▸ Collected data entries
◇ ◇ ◇

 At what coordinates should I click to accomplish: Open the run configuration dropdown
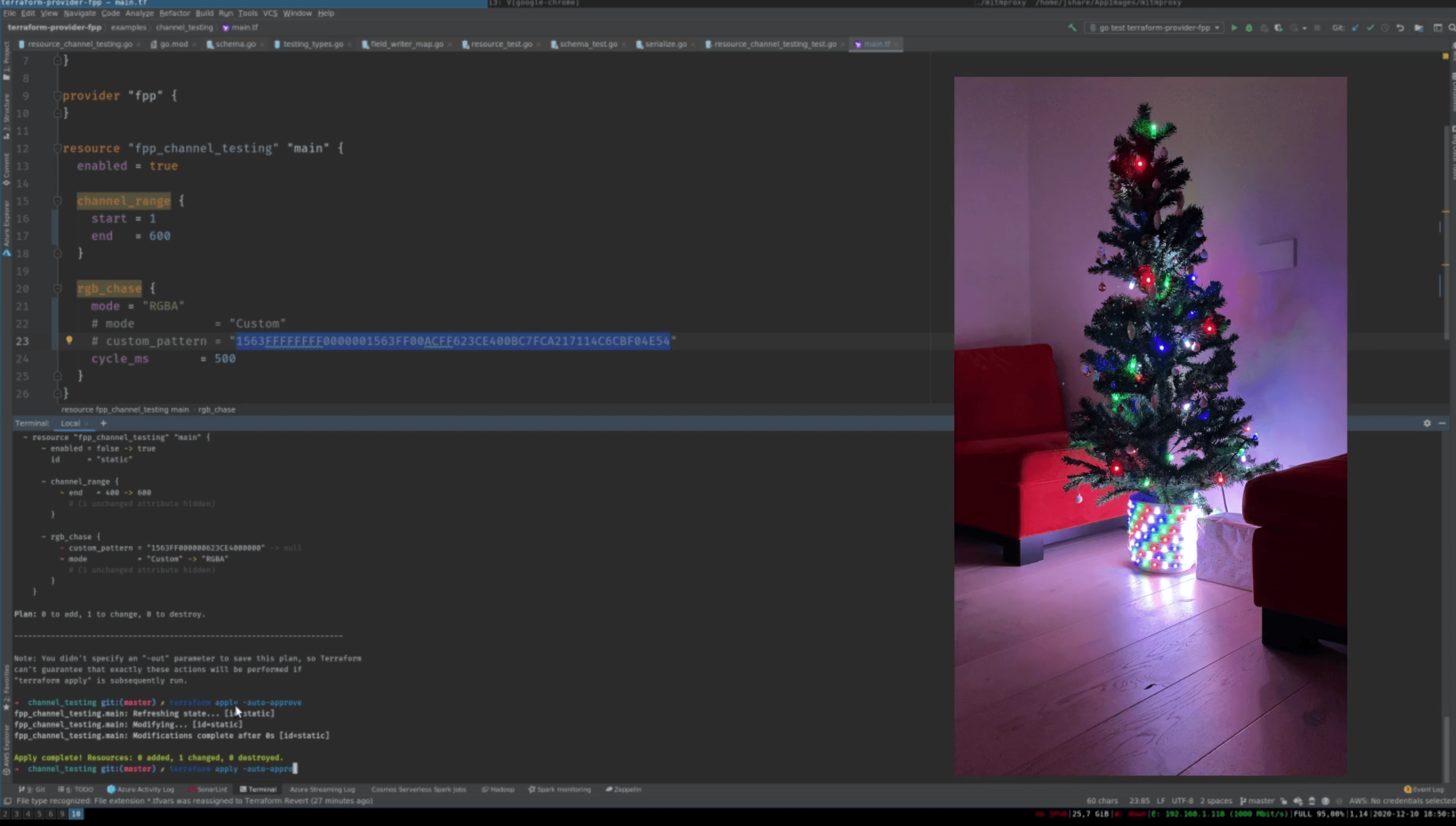[x=1154, y=28]
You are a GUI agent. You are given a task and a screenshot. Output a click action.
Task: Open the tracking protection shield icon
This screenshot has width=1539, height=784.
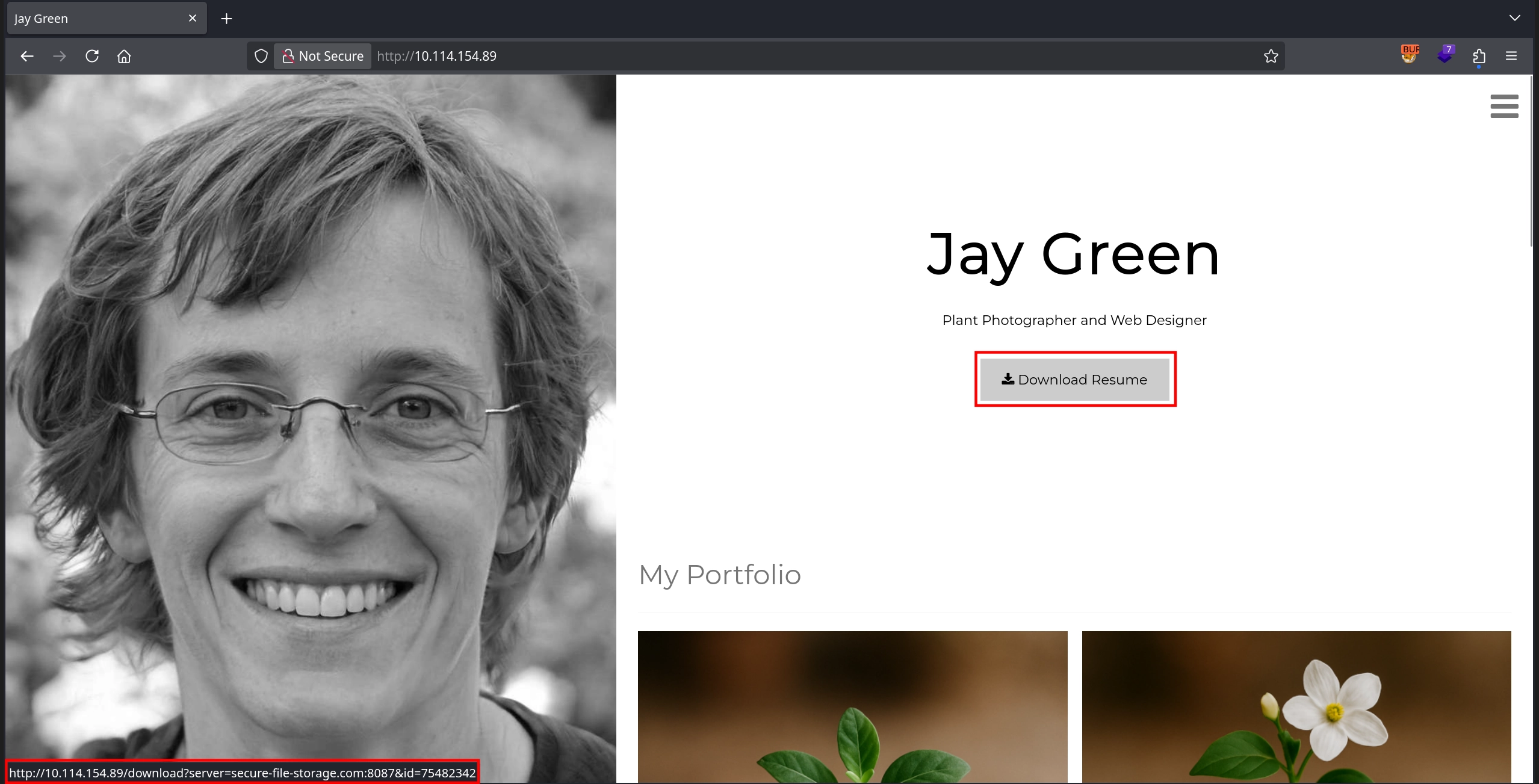point(261,56)
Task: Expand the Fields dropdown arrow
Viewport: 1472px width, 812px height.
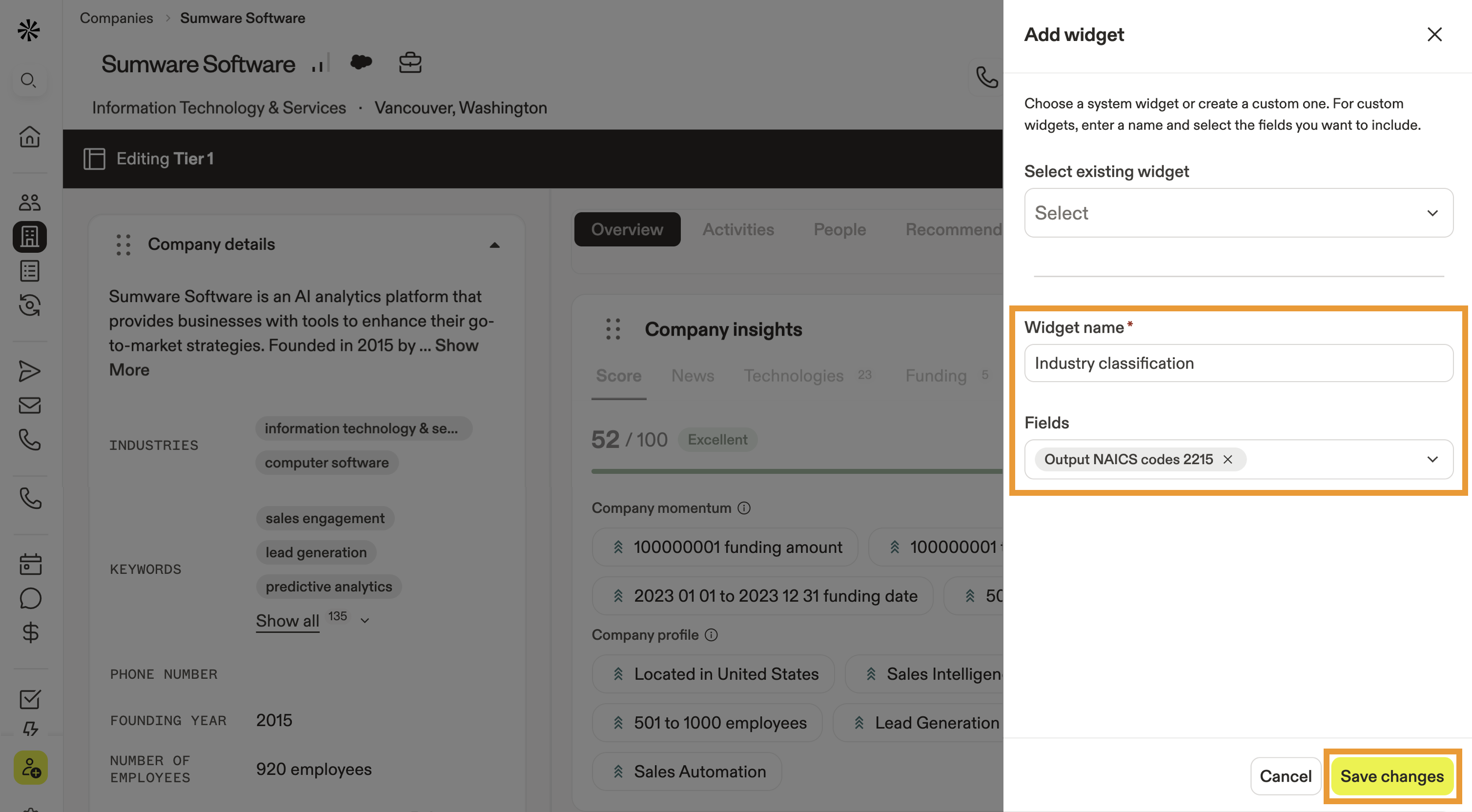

◇ ◇ ◇

▸ Your task
Reprint all the data above verbatim, excluding pictures.

▸ Task response
 At what coordinates should I click to accomplish: Open the run configuration dropdown
[x=1154, y=28]
You are a GUI agent. You are given a task and a screenshot. Output a click action.
Task: Open the tracking protection shield icon
This screenshot has width=1539, height=784.
point(261,56)
Task: Expand the Fields dropdown arrow
Viewport: 1472px width, 812px height.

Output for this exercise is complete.